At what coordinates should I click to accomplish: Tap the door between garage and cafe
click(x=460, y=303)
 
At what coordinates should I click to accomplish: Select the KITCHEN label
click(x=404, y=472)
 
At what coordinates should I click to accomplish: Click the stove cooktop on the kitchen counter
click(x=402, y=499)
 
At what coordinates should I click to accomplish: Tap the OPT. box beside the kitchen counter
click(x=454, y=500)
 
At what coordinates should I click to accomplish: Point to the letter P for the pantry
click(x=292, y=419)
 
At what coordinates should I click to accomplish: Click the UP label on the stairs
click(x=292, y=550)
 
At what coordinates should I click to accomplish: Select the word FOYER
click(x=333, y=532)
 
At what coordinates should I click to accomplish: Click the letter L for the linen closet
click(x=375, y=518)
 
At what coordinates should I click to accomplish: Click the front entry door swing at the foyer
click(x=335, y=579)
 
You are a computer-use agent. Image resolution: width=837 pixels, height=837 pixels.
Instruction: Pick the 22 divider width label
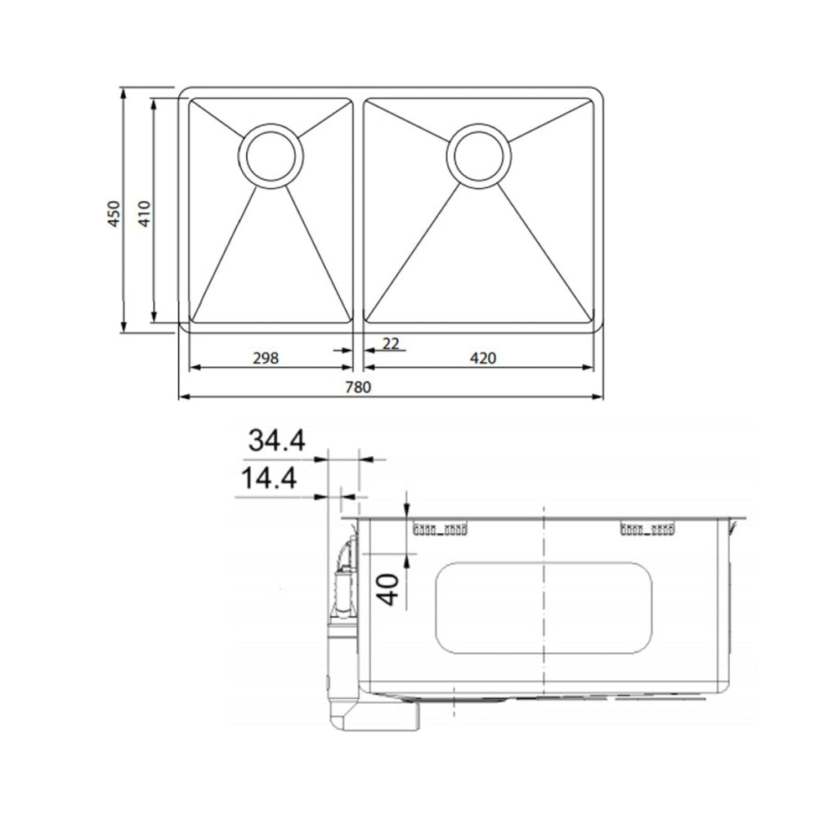tap(391, 344)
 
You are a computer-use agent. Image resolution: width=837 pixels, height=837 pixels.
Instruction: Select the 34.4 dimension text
tap(277, 441)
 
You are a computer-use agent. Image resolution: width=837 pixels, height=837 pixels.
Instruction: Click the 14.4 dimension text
tap(268, 479)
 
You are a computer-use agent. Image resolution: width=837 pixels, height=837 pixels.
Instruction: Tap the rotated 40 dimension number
tap(389, 589)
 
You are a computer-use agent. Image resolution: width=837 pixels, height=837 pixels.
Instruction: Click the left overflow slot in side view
tap(441, 529)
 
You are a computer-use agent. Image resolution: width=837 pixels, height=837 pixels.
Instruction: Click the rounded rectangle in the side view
tap(544, 607)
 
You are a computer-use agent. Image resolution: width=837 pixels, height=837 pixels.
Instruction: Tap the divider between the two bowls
tap(358, 213)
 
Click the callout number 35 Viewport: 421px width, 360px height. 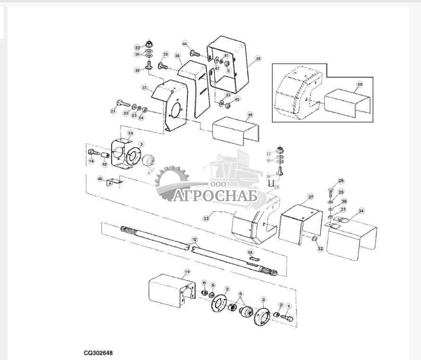click(x=258, y=59)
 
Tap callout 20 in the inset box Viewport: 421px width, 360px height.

### AIM
Find every line in the items above that contains the word "Instruction", and copy each of those lines in full.

### REPLY
Instruction: Pick the 22 divider width label
Instruction: Select the 34.4 dimension text
Instruction: Click the 14.4 dimension text
Instruction: Tap the rotated 40 dimension number
Instruction: Click the left overflow slot in side view
Instruction: Click the rounded rectangle in the side view
Instruction: Tap the divider between the two bowls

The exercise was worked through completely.